Despite how much Nat loved Asher, June, and Owen, she couldn’t deny there’d been a part of her that’d been worried about staying tethered to them—and to Havenbrook. But she should’ve known better. She’d been tied to Asher nearly her whole life—whether they were in the same city or not—and that hadn’t changed. The only difference now was that she wore his ring, and he wore hers.

That full-bodied warmth she got while he played hadn’t waned at all in the time they’d been together. No matter how often she’d witnessed it, she was still snared by his gaze every single time. And, just like it had at Will and Finn’s wedding, it felt like he was singing only to her. Thank God her parents had taken the kids for the night because Nat was certain she and Asher wouldn’t make it two steps in their front door before she had her hand down his pants.
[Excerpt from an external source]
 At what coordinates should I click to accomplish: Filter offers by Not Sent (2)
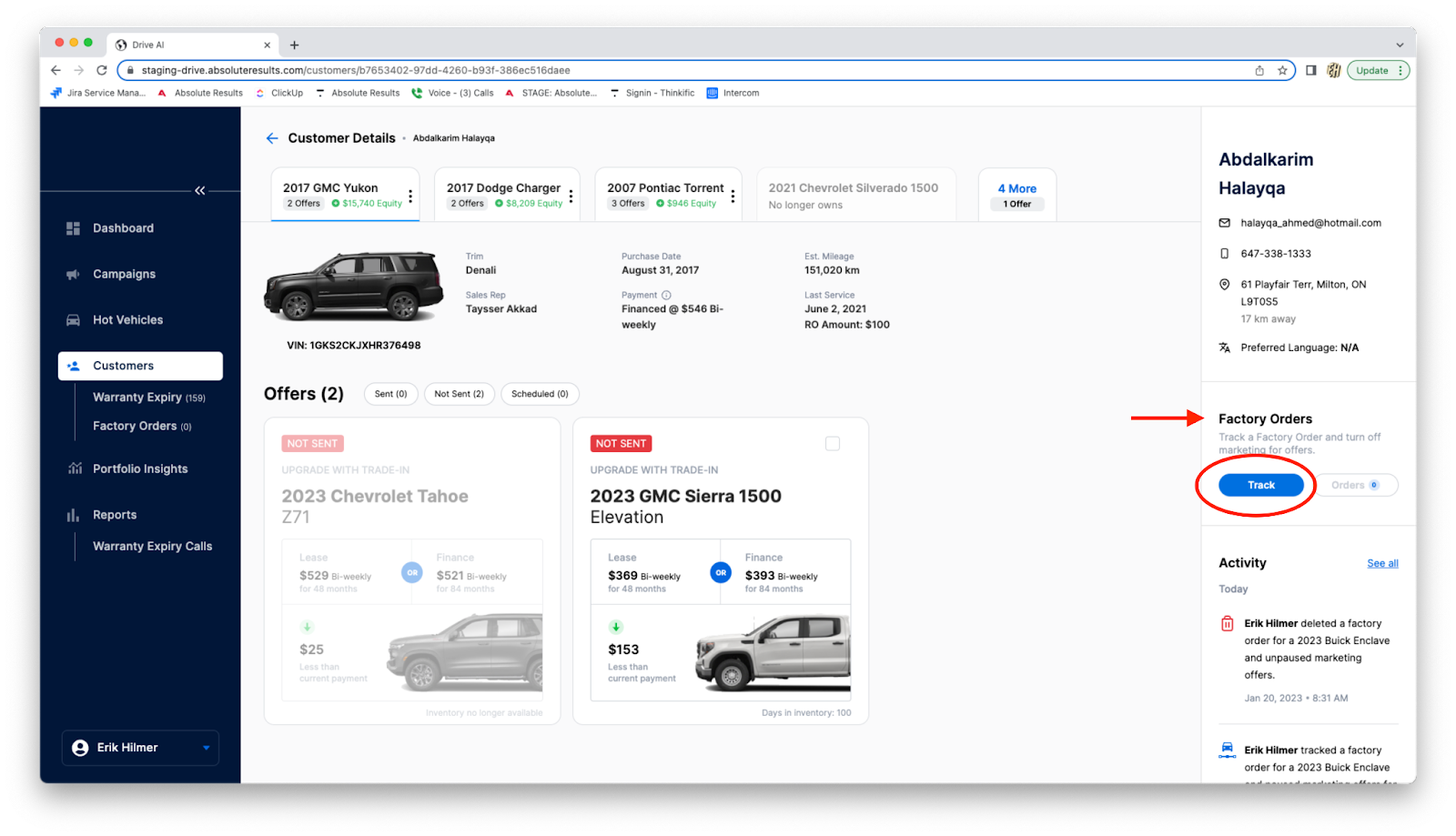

She shifted in her seat, forcing herself to quell those thoughts as she leaned into Asher's side. No sense in getting worked up with her sisters surrounding her and still an hour or more before she and Asher could be alone.

“Are you nervous?” she asked.

He turned his face toward her, tipping his head down, and brushed his smiling lips across her temple, his thumb whispering over the curve of her shoulder as he rested his arm against the back of her chair. “Nah.”

“No pukin’ back stage?”

“First of all, you’re lookin’ at back stage.” He patted his guitar case that sat propped against the table. “And second, every time I play here, it's like playin’ Will and Finn's wedding.”

“What do you mean?”

He lifted a shoulder, his gaze pinning her in place and shooting heat to all her good parts. “I just play to you.”

Nat wasn't a swooner. She didn't gush. That was Will’s area—which her sister had proven all night as she’d watched, complete with a dopey smile on her face, her husband hold their five-month-old daughter, Lily, snuggled up against his chest. But still, Nat couldn’t deny Asher had a way of bringing out her heart eyes. Heart eyes she’d never known existed until he came along.

“You’re just sayin’ that in hopes of gettin’ lucky tonight,” she said.

“Correction…” He leaned forward and nipped her bottom lip before sucking it into his mouth. “I’m sayin’ that even though IknowI’m gonna get lucky tonight.”

She had to force herself not to lean into him. To throw an arm around him and tug him even closer so she could get lost in his taste and his sounds. “Awfully sure of yourself, aren't you?” she said on a breath. “Maybe I won't feel like it.”

Without restraint, he threw his head back and laughed, severing their connection, and she had to fight her own lips from tugging up at the corners in response. When he met her gaze again, his eyes were dancing with amusement. “Literally every other time I've played publicly says otherwise.”

“Quit doin’ your teasing-banter-pre-sex ritual,” Mac said with an eye roll, snapping Nat out of her Asher-induced haze. Her sister sat across the table next to Hudson, their positions mirroring Nat and Asher's.

“Fuck off. We do not do that,” Nat said, attempting to put as much force in her tone as possible, because…yeah. Hadn’t she just been worried about showing too much of that around her sisters?

Rory huffed out a laugh and shook her head. “Don't pee in my rose bushes and tell me it's rainin’, Nat.”